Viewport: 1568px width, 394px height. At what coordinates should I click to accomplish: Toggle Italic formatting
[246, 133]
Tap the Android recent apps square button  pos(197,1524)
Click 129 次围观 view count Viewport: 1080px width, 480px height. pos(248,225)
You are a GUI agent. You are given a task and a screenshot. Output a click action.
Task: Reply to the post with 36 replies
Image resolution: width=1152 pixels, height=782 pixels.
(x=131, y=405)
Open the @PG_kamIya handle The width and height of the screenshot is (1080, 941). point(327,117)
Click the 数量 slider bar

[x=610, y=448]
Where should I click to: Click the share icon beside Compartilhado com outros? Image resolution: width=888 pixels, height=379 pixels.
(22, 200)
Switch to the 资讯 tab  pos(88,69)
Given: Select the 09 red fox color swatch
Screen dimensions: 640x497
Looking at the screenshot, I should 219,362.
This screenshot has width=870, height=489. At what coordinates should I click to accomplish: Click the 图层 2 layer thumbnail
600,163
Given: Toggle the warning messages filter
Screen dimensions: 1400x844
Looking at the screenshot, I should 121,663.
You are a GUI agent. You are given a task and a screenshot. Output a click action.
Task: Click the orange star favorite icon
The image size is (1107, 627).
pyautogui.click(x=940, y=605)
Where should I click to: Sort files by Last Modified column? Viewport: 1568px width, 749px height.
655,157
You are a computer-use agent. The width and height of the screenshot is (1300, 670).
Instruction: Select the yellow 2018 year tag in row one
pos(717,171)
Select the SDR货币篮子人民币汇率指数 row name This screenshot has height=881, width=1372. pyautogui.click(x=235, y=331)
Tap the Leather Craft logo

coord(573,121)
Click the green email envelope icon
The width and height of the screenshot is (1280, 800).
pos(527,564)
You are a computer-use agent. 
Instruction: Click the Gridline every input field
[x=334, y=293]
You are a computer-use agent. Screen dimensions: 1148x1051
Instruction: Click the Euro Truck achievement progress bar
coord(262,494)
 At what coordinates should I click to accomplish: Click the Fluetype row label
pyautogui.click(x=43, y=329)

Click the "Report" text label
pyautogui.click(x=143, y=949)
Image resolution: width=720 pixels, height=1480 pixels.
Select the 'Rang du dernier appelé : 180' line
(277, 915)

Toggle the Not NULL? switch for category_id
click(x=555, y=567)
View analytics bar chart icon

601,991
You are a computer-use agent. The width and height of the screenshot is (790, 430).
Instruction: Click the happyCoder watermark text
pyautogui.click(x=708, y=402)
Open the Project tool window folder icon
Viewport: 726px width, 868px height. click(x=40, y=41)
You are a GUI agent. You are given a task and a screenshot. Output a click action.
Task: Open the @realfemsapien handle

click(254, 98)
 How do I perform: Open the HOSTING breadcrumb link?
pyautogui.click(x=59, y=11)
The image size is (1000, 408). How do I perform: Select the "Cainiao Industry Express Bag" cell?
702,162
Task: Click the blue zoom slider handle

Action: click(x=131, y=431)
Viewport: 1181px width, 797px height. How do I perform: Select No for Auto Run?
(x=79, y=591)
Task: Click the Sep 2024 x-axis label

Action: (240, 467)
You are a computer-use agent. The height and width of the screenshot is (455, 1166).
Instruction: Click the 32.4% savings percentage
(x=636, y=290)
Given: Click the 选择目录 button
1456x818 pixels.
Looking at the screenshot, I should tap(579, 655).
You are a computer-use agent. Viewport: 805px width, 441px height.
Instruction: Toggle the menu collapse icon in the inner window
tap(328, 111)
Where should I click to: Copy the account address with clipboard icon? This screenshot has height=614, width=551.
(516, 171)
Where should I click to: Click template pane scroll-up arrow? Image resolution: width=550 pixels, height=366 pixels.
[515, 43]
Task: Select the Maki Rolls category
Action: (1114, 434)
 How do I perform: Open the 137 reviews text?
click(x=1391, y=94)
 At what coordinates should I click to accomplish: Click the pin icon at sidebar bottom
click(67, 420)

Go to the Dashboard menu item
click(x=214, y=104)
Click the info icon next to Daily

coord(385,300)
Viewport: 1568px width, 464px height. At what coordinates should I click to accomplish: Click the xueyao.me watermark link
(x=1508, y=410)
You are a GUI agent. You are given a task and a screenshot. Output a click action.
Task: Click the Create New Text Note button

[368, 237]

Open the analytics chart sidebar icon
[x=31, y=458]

:::::

In the lines above, find each one with "computer" and list it.

- Output for this exercise
You are a computer-use agent. The width and height of the screenshot is (1300, 670).
You are a computer-use agent. 
You are a computer-use agent. Screen dimensions: 1148x1051
You are a computer-use agent. The width and height of the screenshot is (790, 430).
You are a computer-use agent. The height and width of the screenshot is (455, 1166).
You are a computer-use agent. Viewport: 805px width, 441px height.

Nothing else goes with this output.